До чего дошел Степан в высшей точке тропинки, согласно фрагменту документа?

(Фрагмент документа):
--- --- ---

Поразительны результаты всех людвиговских стараний. Он никого и ничего не изобразил. Сколь ни называй он Иоанна Крестителя фанатиком, а Иисуса мечтателем, сколько ни влагай в Его уста евангельских текстов, Христа просто нет в его книжке. Есть пошлая и развязная журналистика. Есть груз фраз, в которых вязнешь, то изобилие, та ненужность слов, которые видны сразу и делают книгу мертвой, скучной – и только. Трудно ее дочитать. К самому великому, что было в мире, подошел Людвиг плоско и тяжелыми красками попытался изобразить светоносящее. Неудивительно, что вышло пошло. Европейский середняк-писатель написал для европейского середняка-читателя. Прославился… но не позавидуем славе этой.
* * *
Окончив чтение Евангелия в тот вечер, Степан вышел из домика синьоры Тулы. Он прошел по узкому мостику через ручей и стал всходить. С обеих сторон тянулись оливковые рощи. Было прохладно, влажно. Внизу над ручьем белел туман. Под луной блестели листья оливок, отливая серебром. Их серые изогнутые стволы бросали причудливые тени. Так же серебрилась листва и трепетали тени в Гефсиманском саду, когда Христос молился.
Степан подымается выше. «Тропинка подходит к крутому обрыву. На скалах уцепилось несколько сосен, внизу море, блестящее под луной. У подножия скал лента шоссе – приморская дорога в Сестри. Степан передохнул и пошел дальше. У него было чувство, что в эту лунную ночь надо идти все вперед, впи<ты>вая безмолвие этих мест. Древняя тропинка шла по обрыву. Внизу, на огромном расстоянии, пенился прибой. Степан дошел до высшей точки тропинки – до развалин монастыря Св. Анны, выстроенного здесь в давние времена. Тут лег, положил руки под голову и стал смотреть. Справа от него, в двух шагах, был обрыв. Виднелась бухта Сестри с лесистым мысом, выходившим в море. На рыбацких судах по заливу красные и зеленые огни. Влево горы раздвигались и тянулись мягкими планами к Парме. Было тихо, светло, пахло сосной. Как дальний зов души, шумело море.
Сколько времени пролежал так Степан, он не смог бы ответить. Необыкновенный, светлый покой охватил его. Глядя на золотую звезду, горевшую над горами там, где была Парма, он вдруг ясно и кротко почувствовал, что Истина уже вошла в него, что он уже не тот, что раньше, а как бы новый, обреченный. И он понял, что в эту ночь, вот сейчас, Спаситель мог бы пройти по бедной горной тропинке с учениками. И тогда он, Степан, смиренно подошел бы к Нему, как некогда блудница, поцеловал бы руку и просил бы позволения следовать за Ним. Они направились бы в далекую страну, Вечность, куда ведут пути всех человеческих жизней».

--- --- ---

Выдержки из набора данных:
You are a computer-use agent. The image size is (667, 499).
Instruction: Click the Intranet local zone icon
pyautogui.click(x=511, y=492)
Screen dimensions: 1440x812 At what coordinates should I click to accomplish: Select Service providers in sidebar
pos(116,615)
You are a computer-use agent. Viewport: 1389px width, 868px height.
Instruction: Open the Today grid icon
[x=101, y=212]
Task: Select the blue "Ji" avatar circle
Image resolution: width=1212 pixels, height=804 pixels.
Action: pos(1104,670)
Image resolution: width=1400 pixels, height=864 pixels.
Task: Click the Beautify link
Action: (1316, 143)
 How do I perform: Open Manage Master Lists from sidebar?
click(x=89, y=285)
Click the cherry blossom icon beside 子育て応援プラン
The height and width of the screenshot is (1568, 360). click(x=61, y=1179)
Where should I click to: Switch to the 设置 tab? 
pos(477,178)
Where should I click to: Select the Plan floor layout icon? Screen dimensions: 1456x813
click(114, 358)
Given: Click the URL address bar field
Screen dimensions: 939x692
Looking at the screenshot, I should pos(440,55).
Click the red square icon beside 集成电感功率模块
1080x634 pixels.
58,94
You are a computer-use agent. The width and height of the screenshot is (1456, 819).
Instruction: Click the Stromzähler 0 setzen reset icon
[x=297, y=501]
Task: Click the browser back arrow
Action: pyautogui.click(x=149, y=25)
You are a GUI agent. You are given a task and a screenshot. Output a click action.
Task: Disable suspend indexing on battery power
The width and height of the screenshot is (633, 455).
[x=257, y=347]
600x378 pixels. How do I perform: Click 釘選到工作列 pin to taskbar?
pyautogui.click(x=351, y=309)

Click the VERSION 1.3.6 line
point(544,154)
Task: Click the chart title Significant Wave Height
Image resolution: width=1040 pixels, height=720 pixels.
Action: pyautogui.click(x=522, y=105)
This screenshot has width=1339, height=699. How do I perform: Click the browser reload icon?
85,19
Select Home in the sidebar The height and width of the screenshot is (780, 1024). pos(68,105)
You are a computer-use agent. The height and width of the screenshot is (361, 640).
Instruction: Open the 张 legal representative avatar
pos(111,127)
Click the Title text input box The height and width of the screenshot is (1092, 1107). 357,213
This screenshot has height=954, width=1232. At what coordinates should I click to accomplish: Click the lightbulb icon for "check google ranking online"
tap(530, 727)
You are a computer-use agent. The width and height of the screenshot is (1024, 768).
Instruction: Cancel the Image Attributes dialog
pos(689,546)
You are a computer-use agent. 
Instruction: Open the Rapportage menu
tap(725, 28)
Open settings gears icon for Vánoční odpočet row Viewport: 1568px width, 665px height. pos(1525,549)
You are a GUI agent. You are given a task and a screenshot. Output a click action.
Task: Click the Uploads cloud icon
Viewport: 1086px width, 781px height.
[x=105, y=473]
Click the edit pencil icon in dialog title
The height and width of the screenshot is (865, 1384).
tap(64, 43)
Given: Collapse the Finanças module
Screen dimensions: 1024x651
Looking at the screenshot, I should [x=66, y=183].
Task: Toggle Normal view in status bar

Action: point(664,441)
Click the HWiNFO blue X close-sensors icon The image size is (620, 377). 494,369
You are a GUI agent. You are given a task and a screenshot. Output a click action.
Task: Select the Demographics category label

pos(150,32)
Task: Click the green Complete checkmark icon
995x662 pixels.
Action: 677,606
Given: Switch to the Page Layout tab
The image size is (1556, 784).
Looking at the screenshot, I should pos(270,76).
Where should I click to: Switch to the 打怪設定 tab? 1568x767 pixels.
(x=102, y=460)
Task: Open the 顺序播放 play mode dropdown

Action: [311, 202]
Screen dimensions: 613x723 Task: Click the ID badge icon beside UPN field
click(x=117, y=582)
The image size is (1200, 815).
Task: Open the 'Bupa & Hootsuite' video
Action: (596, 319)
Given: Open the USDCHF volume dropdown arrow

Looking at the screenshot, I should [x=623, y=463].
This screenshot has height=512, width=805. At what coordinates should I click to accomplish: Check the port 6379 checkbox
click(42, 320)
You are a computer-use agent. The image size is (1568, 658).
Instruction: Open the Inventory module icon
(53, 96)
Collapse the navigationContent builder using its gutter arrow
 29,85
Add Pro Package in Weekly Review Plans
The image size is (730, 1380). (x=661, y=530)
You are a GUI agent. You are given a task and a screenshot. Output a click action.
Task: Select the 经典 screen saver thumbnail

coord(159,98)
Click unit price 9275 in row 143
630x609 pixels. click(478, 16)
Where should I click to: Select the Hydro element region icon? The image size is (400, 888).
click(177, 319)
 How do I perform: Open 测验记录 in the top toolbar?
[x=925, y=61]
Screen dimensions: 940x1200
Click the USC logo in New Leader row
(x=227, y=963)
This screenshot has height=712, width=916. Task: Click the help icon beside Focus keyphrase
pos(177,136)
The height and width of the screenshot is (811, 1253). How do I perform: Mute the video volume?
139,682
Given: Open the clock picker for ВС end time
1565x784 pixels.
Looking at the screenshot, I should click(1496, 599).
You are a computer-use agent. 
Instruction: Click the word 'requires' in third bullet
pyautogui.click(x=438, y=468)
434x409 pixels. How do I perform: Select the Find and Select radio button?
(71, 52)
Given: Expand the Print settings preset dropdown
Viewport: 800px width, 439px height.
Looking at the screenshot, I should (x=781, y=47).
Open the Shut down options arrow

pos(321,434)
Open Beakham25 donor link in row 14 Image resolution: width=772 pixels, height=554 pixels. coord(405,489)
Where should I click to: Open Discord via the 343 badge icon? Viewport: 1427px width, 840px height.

--- --- ---

(Результат выполнения):
До развалин монастыря Св. Анны.